Her first memoir, “Anything Your Little Heart Desires,” was a 1997 bestseller that focused on her father, Bartley Crum, one of the lawyers who defended the blacklisted “Hollywood 10” during the Red Scare of the late 1940s, and included the suicides of her younger brother and her father. Her second memoir, “The Men in My Life: A Memoir of Love and Art in 1950s Manhattan,” was published in 2017. Her final book, slated for publication next year, is “Protest Song: Paul Robeson, J. Edgar Hoover and the Ongoing Fight for Racial Equality.”
In addition to her books, Ms. Bosworth was a contributing editor at Vanity Fair since 1988. She became a journalist in the 1960s, as an editor at Woman’s Day. From 1969 to 1972, she was senior editor at McCall’s, then spent two years as managing editor of Harper’s Bazaar. Her award-winning work has also appeared in such publications as The New York Times, New York magazine, The Nation, Esquire, Mirabella and Working Woman, and she has taught at the Graduate School of Journalism at Columbia University and at New York University.

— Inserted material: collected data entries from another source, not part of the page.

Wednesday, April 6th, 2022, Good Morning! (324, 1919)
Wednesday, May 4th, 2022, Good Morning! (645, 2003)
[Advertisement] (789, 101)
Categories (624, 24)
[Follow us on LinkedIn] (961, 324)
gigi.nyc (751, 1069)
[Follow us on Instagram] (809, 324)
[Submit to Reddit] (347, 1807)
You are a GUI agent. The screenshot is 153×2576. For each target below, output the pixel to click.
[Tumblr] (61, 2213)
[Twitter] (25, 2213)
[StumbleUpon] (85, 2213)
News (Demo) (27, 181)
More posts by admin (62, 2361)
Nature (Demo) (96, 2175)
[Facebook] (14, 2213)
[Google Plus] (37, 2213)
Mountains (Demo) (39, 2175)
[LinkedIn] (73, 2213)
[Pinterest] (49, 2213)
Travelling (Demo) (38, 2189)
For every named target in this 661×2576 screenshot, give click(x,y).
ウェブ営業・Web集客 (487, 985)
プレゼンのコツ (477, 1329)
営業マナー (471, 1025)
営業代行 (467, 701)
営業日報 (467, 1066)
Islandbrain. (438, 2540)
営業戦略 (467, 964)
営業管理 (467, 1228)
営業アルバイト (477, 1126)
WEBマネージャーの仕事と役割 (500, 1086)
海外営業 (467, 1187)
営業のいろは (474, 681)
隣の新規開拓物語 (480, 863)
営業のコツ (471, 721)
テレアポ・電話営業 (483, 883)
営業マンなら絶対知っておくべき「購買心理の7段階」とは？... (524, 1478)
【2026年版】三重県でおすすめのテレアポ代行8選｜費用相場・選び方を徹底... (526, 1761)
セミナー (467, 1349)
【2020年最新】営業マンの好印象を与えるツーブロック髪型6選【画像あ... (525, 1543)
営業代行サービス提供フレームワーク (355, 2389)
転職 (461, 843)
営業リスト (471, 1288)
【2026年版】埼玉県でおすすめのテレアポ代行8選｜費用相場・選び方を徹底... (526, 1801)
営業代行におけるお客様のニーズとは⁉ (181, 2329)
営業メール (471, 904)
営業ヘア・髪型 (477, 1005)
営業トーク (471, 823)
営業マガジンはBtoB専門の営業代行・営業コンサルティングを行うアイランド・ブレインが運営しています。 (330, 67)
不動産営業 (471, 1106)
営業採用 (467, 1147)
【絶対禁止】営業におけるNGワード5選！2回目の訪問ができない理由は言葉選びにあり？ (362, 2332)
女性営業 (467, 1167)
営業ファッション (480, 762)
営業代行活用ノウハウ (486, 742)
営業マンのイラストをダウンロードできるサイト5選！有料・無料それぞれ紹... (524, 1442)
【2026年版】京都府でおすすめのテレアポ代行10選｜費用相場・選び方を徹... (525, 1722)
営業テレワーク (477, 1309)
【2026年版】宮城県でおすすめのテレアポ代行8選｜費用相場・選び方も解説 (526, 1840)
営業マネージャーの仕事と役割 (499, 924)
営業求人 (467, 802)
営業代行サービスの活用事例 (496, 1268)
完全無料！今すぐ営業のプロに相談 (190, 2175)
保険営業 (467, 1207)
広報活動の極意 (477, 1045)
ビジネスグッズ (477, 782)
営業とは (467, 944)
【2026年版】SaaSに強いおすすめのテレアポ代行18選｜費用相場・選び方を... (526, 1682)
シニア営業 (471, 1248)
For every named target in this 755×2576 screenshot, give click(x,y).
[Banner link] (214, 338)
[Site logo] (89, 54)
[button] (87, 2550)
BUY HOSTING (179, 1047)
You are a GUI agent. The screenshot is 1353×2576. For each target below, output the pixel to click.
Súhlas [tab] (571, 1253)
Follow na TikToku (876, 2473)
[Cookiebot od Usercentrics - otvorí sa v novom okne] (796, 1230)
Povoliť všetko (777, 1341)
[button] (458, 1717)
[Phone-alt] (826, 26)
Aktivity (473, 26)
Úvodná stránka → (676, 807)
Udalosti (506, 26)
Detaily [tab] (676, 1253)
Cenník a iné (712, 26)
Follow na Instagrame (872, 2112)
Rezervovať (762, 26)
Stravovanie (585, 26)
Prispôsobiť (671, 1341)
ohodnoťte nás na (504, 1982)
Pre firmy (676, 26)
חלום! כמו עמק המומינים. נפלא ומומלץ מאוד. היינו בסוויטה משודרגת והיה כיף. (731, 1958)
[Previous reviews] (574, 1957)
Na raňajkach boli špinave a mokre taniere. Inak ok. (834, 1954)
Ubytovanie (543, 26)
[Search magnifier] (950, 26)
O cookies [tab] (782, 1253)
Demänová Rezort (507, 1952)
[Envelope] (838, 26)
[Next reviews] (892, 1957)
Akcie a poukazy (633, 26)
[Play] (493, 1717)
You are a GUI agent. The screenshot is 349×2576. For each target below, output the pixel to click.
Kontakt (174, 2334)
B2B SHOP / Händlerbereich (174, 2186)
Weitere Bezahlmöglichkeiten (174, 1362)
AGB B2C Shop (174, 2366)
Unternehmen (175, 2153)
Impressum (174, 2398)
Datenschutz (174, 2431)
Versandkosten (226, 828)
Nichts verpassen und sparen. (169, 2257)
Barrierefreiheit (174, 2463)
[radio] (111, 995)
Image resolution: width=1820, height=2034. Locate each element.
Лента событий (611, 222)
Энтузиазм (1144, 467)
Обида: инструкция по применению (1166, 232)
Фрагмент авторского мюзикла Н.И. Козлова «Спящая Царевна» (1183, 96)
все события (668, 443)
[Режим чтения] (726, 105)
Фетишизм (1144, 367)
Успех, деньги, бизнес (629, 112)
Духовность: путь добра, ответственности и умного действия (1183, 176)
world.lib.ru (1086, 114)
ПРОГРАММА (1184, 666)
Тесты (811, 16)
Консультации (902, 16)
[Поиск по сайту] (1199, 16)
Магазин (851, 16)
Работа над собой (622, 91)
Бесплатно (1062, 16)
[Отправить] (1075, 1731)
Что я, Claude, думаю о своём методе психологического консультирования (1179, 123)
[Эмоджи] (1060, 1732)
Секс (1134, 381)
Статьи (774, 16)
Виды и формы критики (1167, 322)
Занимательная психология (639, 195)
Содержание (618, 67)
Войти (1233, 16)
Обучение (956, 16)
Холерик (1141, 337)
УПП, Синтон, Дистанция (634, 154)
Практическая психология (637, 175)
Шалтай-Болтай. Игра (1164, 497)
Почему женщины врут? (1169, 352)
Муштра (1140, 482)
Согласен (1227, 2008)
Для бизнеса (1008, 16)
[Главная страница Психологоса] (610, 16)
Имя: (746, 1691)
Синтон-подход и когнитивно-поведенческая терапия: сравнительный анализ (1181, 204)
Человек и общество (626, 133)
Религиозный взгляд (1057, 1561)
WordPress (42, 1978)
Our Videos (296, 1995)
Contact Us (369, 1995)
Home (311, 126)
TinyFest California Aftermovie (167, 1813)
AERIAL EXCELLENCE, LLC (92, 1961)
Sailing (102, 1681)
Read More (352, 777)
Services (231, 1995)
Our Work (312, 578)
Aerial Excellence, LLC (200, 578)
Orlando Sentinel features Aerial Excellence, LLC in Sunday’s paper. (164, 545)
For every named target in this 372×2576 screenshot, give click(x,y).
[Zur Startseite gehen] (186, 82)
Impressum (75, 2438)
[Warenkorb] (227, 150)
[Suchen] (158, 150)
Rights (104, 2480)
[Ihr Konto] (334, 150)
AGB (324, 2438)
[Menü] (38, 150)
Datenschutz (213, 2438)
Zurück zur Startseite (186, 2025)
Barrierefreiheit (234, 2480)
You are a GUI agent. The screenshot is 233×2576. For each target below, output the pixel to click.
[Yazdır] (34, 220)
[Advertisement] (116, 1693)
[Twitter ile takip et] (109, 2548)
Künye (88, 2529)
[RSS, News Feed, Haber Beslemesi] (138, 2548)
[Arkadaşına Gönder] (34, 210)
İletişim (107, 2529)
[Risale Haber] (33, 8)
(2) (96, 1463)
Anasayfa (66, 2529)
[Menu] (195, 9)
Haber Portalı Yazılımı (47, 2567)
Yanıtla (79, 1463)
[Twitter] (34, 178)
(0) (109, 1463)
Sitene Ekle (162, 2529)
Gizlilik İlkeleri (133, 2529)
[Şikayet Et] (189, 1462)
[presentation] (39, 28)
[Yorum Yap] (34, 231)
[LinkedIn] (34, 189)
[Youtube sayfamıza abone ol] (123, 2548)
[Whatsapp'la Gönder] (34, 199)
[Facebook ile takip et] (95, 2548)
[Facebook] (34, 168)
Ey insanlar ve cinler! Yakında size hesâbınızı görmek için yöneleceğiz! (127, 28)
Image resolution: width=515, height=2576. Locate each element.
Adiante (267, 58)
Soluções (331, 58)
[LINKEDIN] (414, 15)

Gladys Bourdain, a copy editor at The New York Times for 24 years, died on Jan. 10 in New York after suffering deteriorating health for several years. She was 85. In addition to being the mother of Anthony Bourdain, the late chef, author, TV host and travel documentarian, Ms. Bourdain had her own media career. After marrying and raising two sons, Anthony and Christopher (a banker), she led the life of a homemaker in Leonia, N.J., until 1973, when she joined the Bergen Record’s entertainment section. In 1978, she was named entertainment editor of The Trib, a short-lived startup newspaper that published only on weekdays. Ms. Bourdain moved to Paris in 1980, working as a translator for Agence France-Presse. She returned to New York in 1984 and was hired by The Times as a copy editor in the Culture and Metro sections. She also wrote numerous articles for The Times, as well as for Opera News and other music-related publications. On several occasions until her retirement in 2008, she represented Guild members in negotiations with Times management. In 1997, Ms. Bourdain translated “On Stage, Off Stage: A Memoir” by French opera singer Regine Crespin, a close friend. In 1999, through an acquaintance at The New Yorker, she helped her son Anthony submit an essay to the magazine about what goes on behind the kitchen doors of restaurants in New York City. It was called “Don’t Eat Before Reading This,” became the basis of his best-selling book, “Kitchen Confidential: Adventures in the Culinary Underbelly,” and ignited her son’s career as one of the best-known travel, food and culture commentators of modern times.